Stored records:
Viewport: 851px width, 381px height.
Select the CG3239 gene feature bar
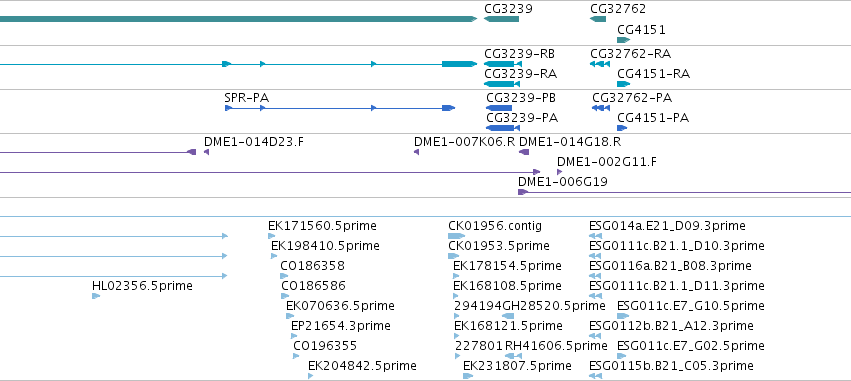tap(501, 19)
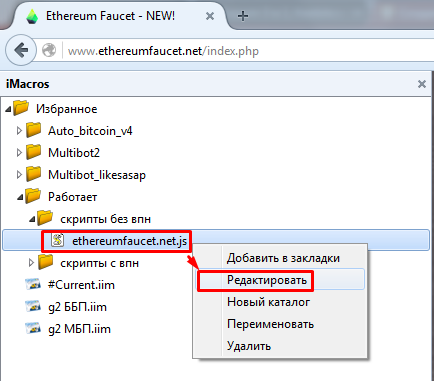Click the g2 МБП.iim macro icon
434x381 pixels.
33,328
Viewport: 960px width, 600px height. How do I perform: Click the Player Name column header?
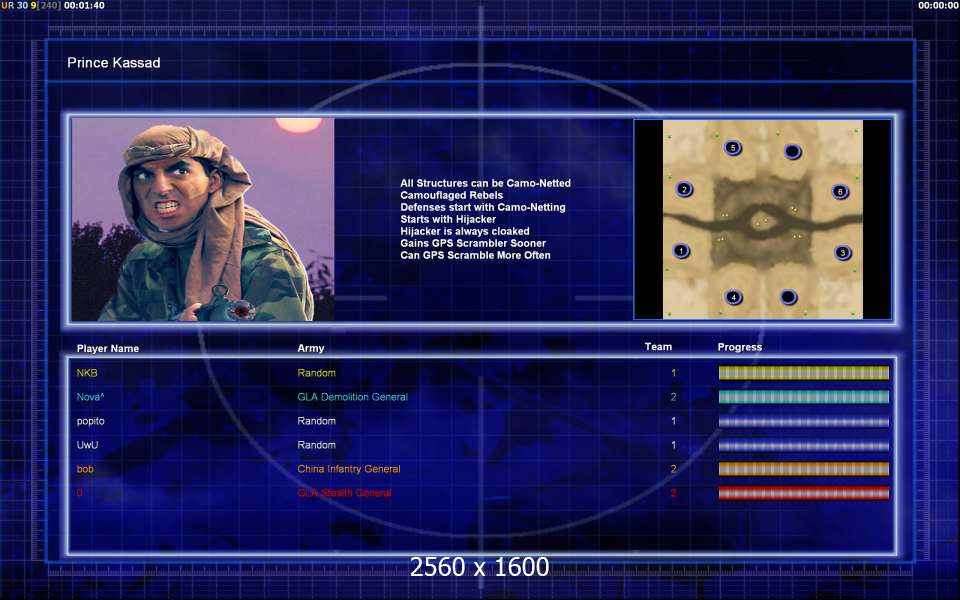pos(108,348)
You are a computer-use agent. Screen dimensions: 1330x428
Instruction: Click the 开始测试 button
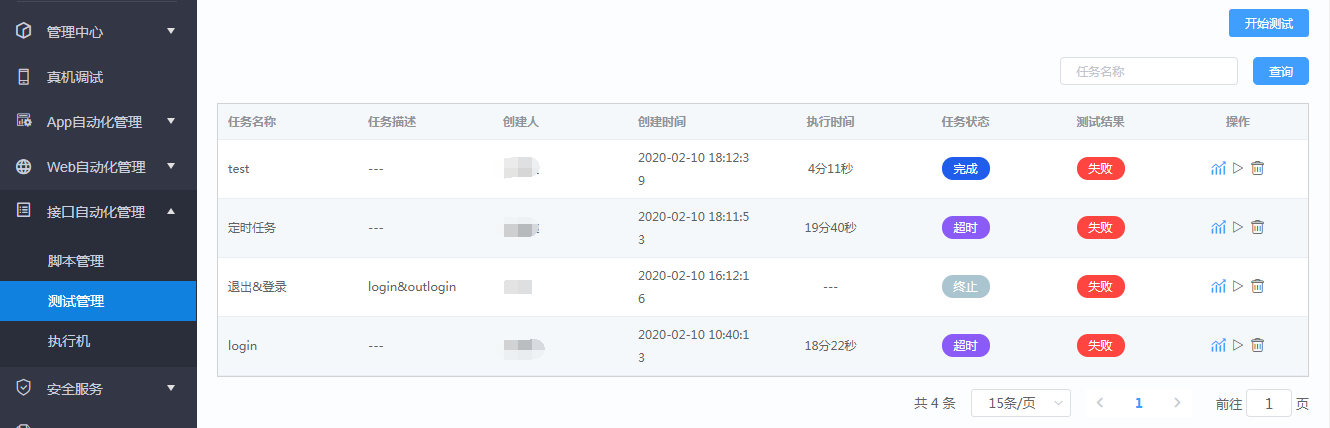[x=1269, y=23]
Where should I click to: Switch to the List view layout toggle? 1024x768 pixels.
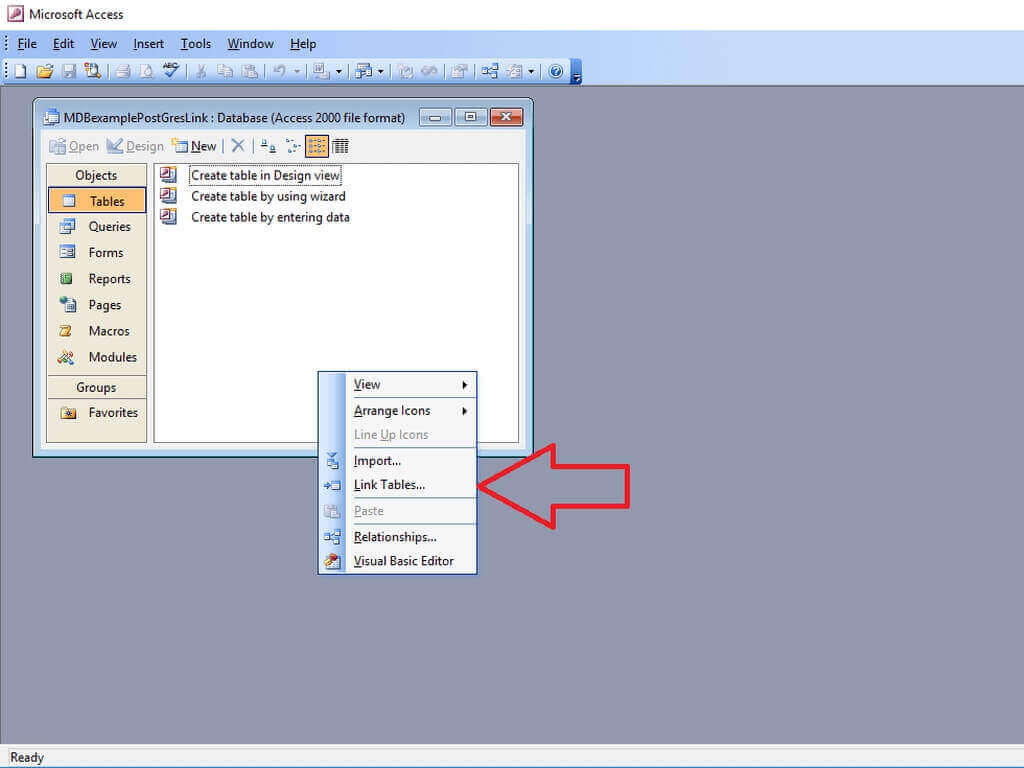[x=317, y=146]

**ASSIGNMENT:** Transcribe the entries above verbatim, omitting their pictures.

**RESULT OF THE EXERCISE:**
Viewport: 851px width, 381px height.
Select the CG3239 gene feature bar
tap(501, 19)
Click the g2 МБП.iim macro icon
434x381 pixels.
33,328
Viewport: 960px width, 600px height. How do I perform: Click the Player Name column header?
pos(108,348)
You are a computer-use agent. Screen dimensions: 1330x428
Instruction: Click the 开始测试 button
[x=1269, y=23]
Where should I click to: Switch to the List view layout toggle? 1024x768 pixels.
[x=317, y=146]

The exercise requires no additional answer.